The remarks mirrored the survey of the regulatory enterprise CEI covered in the 2020 edition of Ten Thousand Commandments. To be sure, regulation has been added too, but the campaign under Trump has been singular, specifically taking on the administrative state and the progressive ideology sweeping the nation.

My favorite takeaway:

Unlike the socialists, we believe in the rule of the people, not the rule of the unelected bureaucrats that don’t know what they’re doing. We believe in the dignity of the individual, not the iron grip of the state. Our regulatory reforms are vital, not only to the success of our economy, but the strength of our democracy, and the survival of liberty itself.

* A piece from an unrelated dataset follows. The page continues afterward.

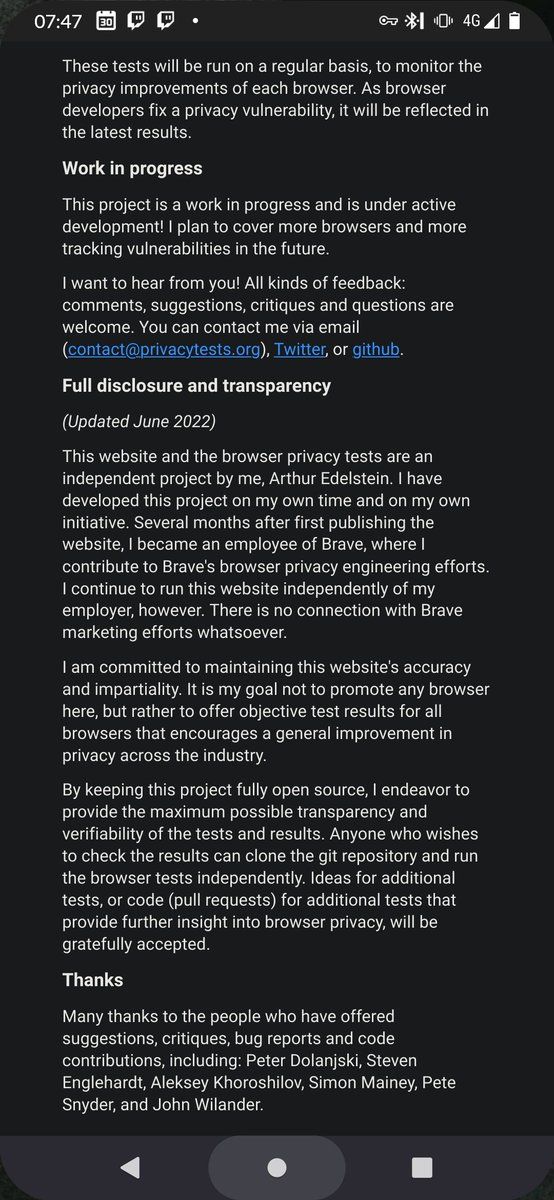Tap the vibrate mode status icon
This screenshot has width=554, height=1200.
442,20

In wrapping up, and before introducing the vice president, Trump assured the crowd:

My Administration will continue pressing forward until we have made every last vestige of Washington fully, completely, and totally accountable to the citizens of the United States.

Back in 1996, when I wrote the first edition of Ten Thousand Commandments for CEI (in which then and now I urge that Congress answer to the people for the burdens and costs of regulation), a Washington Post story on the report was headlined, “A Think Tank Tenet: Thou Shalt Hold Congress Accountable.” Trump’s promise, which has not been made by other presidents, comes nearly a quarter century later. But better late than never.

The president promised still more regulatory reductions in the near future, seemingly particularly annoyed with a Department of Housing and Urban Development rule called “Affirmatively Furthering Fair Housing” or AFFH.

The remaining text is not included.